Tuesday, February 2, 2010

Creative Commons Image Attribution

I put the following on my school library blog for the students, but I thought it might help some of you too. It took me a while to get the hang of using Creative Commons licensed images. I hope this helps you! Please send feedback and ideas; I will be teaching our faculty about this later this month.

If you find a digital image (or video or audio file) you want to use in a presentation or project, first you must discover if you are allowed to use it, alter it, or sell it. Creative Commons licenses take the mystery out of this aspect of your research.

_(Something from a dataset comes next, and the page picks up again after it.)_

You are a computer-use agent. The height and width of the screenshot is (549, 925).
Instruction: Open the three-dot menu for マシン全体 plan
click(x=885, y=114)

The following picture I found on flickr using the Creative Commons portal, a great resource for finding images you are allowed to use in your work. Or you can search flickr: Creative Commons directly. On the bottom right of the flickr page for the image, in the Additional Information section, there is a link usually titled Some rights reserved. If you click on this link, you will find if and how you are allowed to use the image. It will also give HTML to copy and paste the correct attribution onto a site.

I added the title of this photo with a link directly to the photo's page, and the photographer's name in this attribution. The attribution sends readers to the photographer's site on flickr, and the second part links to  the type of license (in this case, non-commercial, share alike - meaning you also must allow the same licensing).

"Sharing" by Andy Woo  

I used Picnik to quickly and easily add a frame and put part of the attribution on this photo, and I added a heart as well, since I am allowed to make a derivative work.Although you will sometimes see only  this short attribution, the more complete one is preferred (note the language from the quotation from creativecommons below).

"Sharing" by evilpeacock 

The next one I edited in Picnik as well. Notice that I can really adapt the work, as long as I give credit.The attributions within the pictures in this case aren't links, but the URLs are short enough to type in if needed.

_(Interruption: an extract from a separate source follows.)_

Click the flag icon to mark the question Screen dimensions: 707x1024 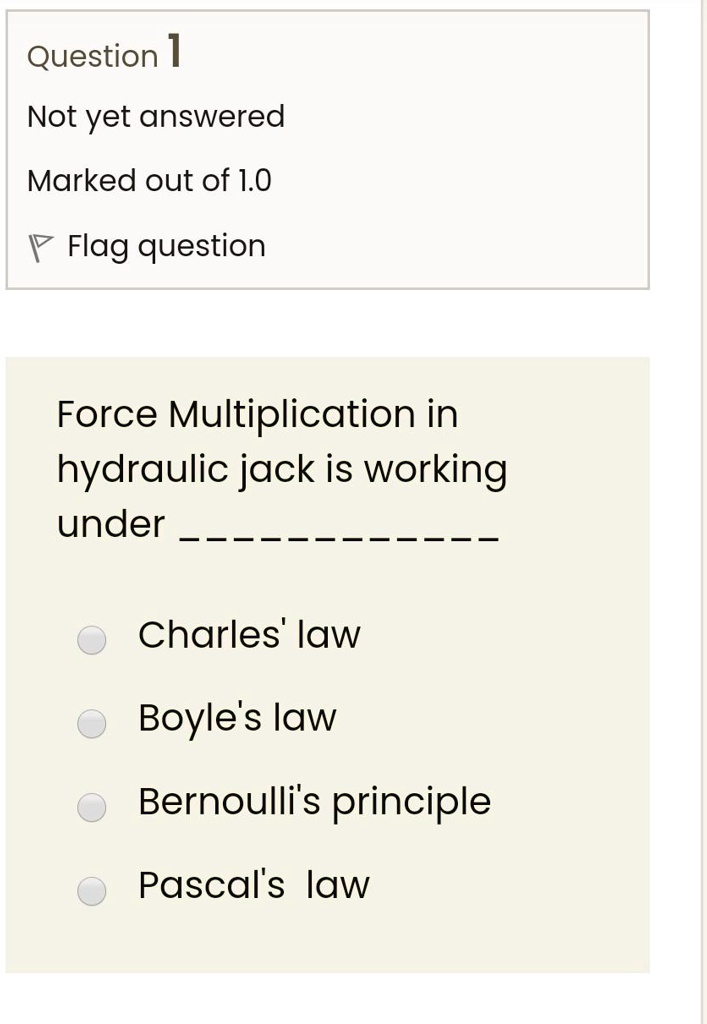pos(40,243)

This is a derivative work of

More information from the Creative Commons FAQ:

"How do I properly attribute a Creative Commons licensed work?

All current CC licenses require that you attribute the original author(s). If the copyright holder has not specified any particular way to attribute them, this does not mean that you do not have to give attribution. It simply means that you will have to give attribution to the best of your ability with the information you do have. Generally speaking, this implies five things:
  • If the work itself contains any copyright notices placed there by the copyright holder, you must leave those notices in tact, or reproduce them in a way that is reasonable to the medium in which you are re-publishing the work.
  • Cite the author's name, screen name, user identification, etc. If you are publishing on the Internet, it is nice to link that name to the person's profile page, if such a page exists.
  • Cite the work's title or name, if such a thing exists. If you are publishing on the Internet, it is nice to link the name or title directly to the original work.
  • Cite the specific CC license the work is under. If you are publishing on the Internet, it is nice if the license citation links to the license on the CC website.
  • If you are making a derivative work or adaptation, in addition to the above, you need to identify that your work is a derivative work i.e., “This is a Finnish translation of the [original work] by [author].” or “Screenplay based on [original work] by [author].”